Spotify is cool, but i think we need some back of envelope calculations to determine whether its business model can sustain a music industry of the sort we’ve been used to in the UK over the last 50 years. Otherwise all the hype is a bit meaningless…
Headline – the music industry is making less money
Prove it…
Record sales are declining:
2005 2006 2007 2008
£1,856m £1,623m £1,379m £1,289m (1)
Sales are declining:
2005 2006 2007 2008
179 177 159 156
(in millions of units – ‘album equivalents’ (1))
The causes?
I‘ll save that for another post!
What can Spotify contribute?
a) How many subscribers would Spotify need to save the UK music industry?
How many subscribers at the current £10 per month rate would Spotify need to make the equivalent amount of UK record sales in 2008?

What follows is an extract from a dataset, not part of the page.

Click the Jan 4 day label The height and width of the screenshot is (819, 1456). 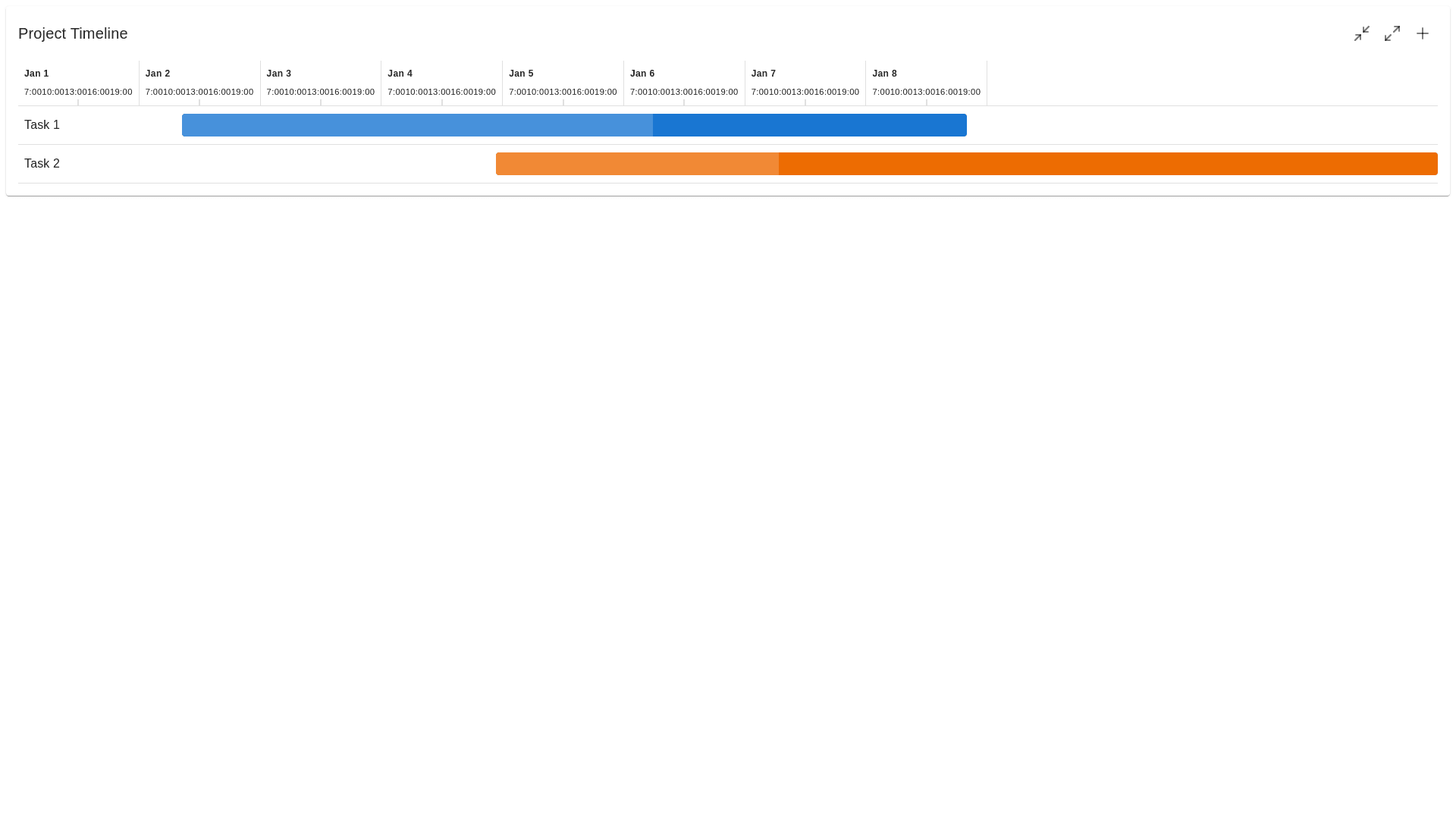point(400,74)
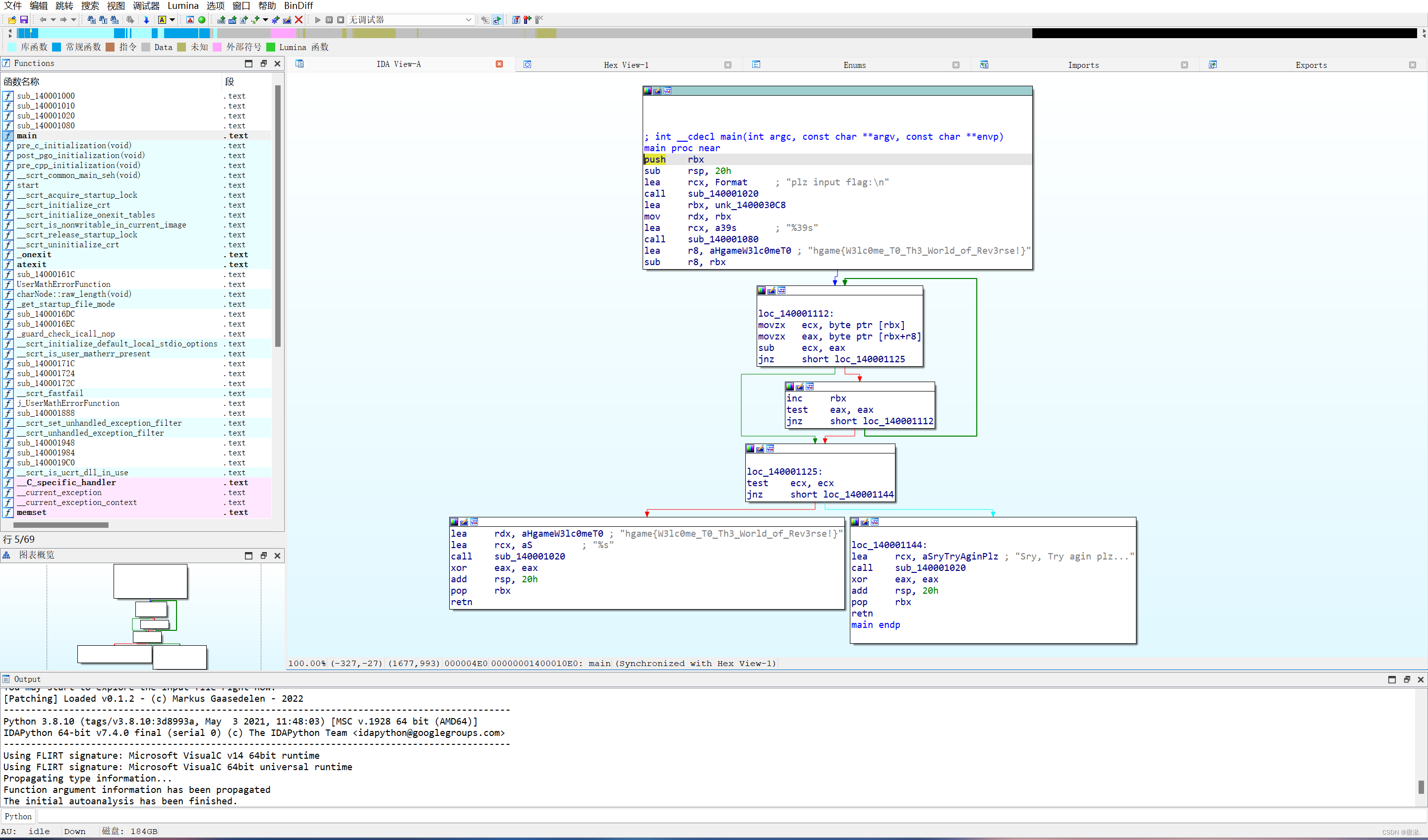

-> £1,289m / £120 per subscriber per year = 10.7 million subscribers
Hmm that sounds like quite a lot considering that the BBC have 25m licence fee payers (enforced by law!) And doesn’t even take into acount that Spotify might want to take a cut themselves to make a profit, and may just possibly need to pay for all that bandwidth.
b) How about just the difference between the 2006 & 2008 totals, which is £300m?
£300m / £120 = 2.5 million subscribers
Not such an absurd number, but still quite high. Considering Spotify has 4 million UK users in total though…that’s kind of interesting.
For comparison, Sky have 9 million subscribers.
So how close are Spotify to either of these totals?
Spotify curently have 4m UK subscribers, and ‘less than 10%’ are paying (2).
If we guess 5% are premium subscribers, that makes 200,000 subscribers raising £24m.
Quite a lot of money, but only 1.8% of the big number, (£1.3bn), and 8% of the £300m.
Oh, that sounds bad then
Well, it is if we want to rescue the UK music industry entirely, but it could make some contribution and certainly be able to sustain itself as a business.
(If it’s received $50m in funding from the Asian billionaire La Ka-shing, then my estimate of subscriber turnover of £24m even at the current numbers sort of makes sense. Not that I know much about investing in start ups..)
Note: I’ve discounted revenue from ads as I assume that to be negligible.
Royalties – the unknown
I wonder if Spotify pay royalties to composers, song-writers and artists at the same rate as other digital services? As an artist I make 56p on an iTunes song sale, but only 0.01p on a Rhapsody stream of the same song. I would expect Spotify, as a streaming music service to pay out on the Rhapsody type rate. Which is actually quite a small number and not great for the industry on the face of it..
Still, like anything, it’s all about the volume so the trick is to have millions of songs streamed or bought to generate the proper cash for the artist/label, so the normal method of buying popularity through marketing will need to continue.
Summary
What have I shown? At the very least that Spotify isn’t (yet) the complete solution to the music industry’s declining revenue, but could be a useful part of the mix. The only question is whether low-royalty paying streamed music cannabilises other music sales to such a degree that artists decide it’s not worth their while to be included on such services and the available library goes down.
On a slightly separate note, I can’t help think that the future of music distribution must eventually disappear properly into the cloud so that any piece of recorded music made in the last 100 years is available to listen to on a whim. Millions of people carrying around their own duplicate of the exact same file is really lame.
Oh, and I’ve got two invites for Spotify accounts, if anyone needs em.